Look through the material below and copy exactly the lines from the line with "You are a computer-use" to the line with "Instruction: Click the", those two lines included.

Excerpted data: Begin

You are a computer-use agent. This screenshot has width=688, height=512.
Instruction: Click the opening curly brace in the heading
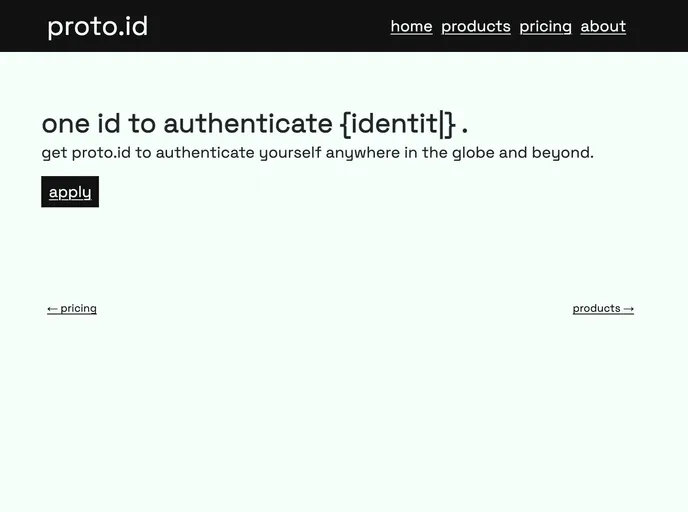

Excerpted data: End
Excerpted data: Begin

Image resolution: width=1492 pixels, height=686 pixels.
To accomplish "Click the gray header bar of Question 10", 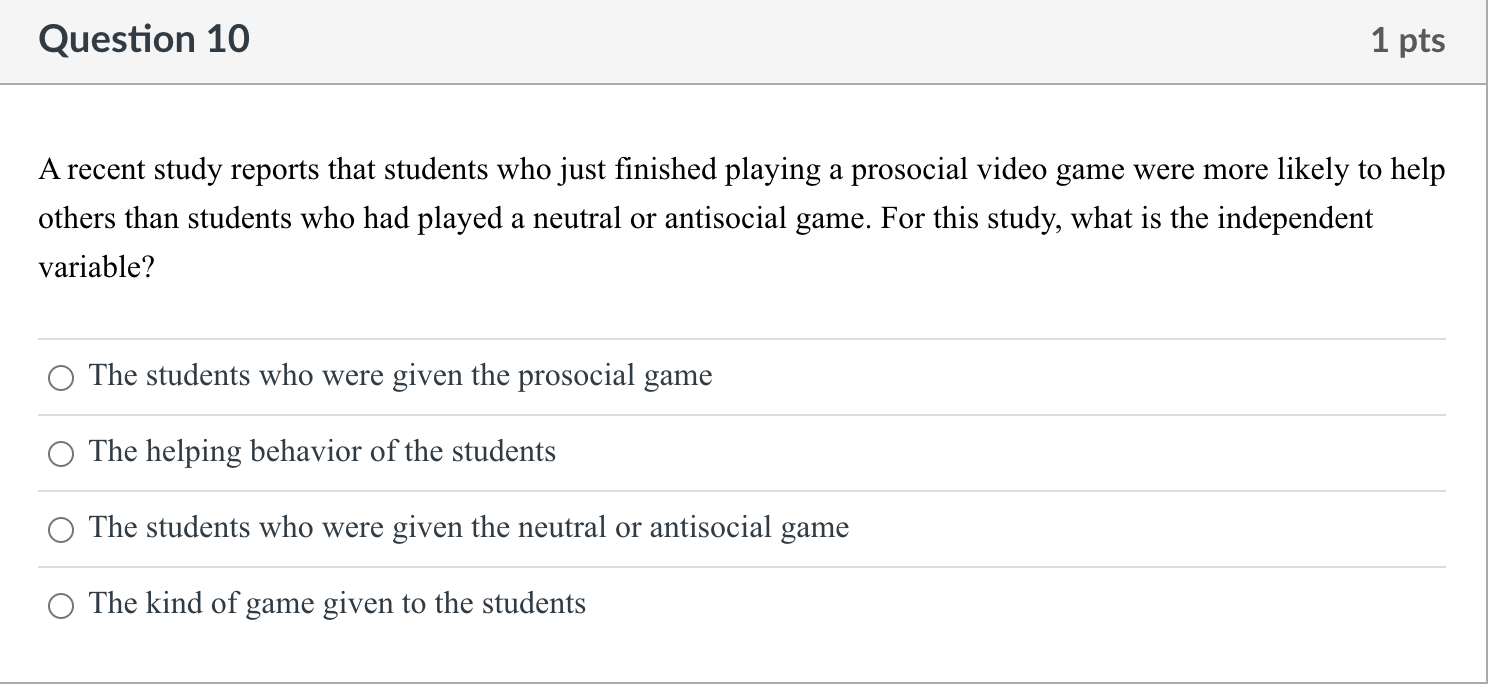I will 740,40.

Excerpted data: End
Excerpted data: Begin

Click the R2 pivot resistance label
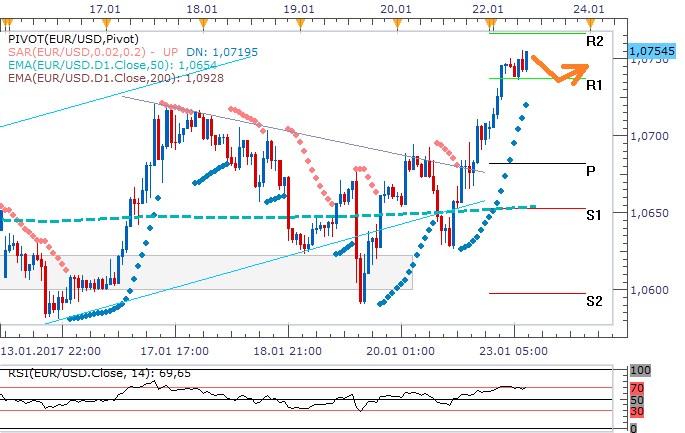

Excerpted data: End

— Solution to the problem —
You are a computer-use agent. This screenshot has width=688, height=512.
Instruction: Click the opening curly brace in the heading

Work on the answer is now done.